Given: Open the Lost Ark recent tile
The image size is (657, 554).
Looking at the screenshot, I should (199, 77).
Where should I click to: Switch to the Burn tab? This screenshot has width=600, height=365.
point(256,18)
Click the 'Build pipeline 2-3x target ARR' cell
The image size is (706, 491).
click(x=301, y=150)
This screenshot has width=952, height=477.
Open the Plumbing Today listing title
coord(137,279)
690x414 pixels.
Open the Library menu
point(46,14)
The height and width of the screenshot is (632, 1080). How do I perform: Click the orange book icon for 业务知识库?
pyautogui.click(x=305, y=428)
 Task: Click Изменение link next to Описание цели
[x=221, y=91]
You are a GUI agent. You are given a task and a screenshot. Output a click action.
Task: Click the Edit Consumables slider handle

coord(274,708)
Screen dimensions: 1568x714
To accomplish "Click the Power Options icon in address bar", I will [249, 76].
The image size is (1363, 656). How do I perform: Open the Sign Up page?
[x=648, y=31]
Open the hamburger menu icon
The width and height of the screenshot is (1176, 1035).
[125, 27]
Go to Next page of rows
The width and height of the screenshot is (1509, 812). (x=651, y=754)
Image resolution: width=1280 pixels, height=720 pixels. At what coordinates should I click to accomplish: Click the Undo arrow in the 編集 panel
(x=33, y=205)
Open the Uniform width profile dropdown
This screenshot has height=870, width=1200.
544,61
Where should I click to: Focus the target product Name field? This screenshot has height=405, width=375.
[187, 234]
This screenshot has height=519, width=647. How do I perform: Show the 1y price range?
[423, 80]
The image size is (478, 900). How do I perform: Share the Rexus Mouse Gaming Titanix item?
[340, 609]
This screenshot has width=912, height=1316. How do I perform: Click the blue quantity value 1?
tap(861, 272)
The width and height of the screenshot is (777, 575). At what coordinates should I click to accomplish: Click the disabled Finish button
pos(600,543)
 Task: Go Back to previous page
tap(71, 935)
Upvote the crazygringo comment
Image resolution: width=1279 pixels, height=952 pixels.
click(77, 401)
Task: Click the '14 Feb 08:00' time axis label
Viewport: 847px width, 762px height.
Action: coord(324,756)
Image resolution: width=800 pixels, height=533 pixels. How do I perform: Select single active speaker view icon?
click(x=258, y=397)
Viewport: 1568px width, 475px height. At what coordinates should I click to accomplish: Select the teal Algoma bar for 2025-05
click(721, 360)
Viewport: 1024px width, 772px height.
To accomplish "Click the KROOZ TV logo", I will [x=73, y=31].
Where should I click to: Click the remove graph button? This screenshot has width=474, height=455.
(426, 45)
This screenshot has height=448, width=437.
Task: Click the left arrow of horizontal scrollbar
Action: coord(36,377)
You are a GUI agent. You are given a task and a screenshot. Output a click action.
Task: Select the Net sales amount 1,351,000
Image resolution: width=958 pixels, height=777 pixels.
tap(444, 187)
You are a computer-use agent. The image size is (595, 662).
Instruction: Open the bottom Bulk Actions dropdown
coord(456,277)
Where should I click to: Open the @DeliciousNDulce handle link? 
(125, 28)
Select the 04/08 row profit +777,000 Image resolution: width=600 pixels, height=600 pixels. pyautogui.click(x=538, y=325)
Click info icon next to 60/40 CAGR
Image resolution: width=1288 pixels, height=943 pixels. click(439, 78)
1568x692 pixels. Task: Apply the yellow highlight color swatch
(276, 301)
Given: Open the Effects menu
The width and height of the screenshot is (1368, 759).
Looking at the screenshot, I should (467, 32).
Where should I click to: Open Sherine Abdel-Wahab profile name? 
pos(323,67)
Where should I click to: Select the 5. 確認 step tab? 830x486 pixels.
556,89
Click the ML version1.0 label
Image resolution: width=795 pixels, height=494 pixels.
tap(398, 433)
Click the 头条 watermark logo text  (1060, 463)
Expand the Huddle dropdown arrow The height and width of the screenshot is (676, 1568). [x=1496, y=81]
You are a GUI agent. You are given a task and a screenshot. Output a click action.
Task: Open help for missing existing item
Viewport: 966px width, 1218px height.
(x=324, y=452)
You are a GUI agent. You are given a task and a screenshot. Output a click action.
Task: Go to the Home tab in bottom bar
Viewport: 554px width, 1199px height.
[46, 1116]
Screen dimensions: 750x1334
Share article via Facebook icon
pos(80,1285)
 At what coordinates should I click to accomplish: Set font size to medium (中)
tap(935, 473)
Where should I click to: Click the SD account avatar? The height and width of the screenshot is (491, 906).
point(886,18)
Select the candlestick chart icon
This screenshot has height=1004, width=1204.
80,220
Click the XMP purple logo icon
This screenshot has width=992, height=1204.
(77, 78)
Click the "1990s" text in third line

══════════

TASK>
Pick out every line of the listing containing the word "text", and show those lines.

RESULT OF THIS TASK>
Click the 头条 watermark logo text  (1060, 463)
Click the "1990s" text in third line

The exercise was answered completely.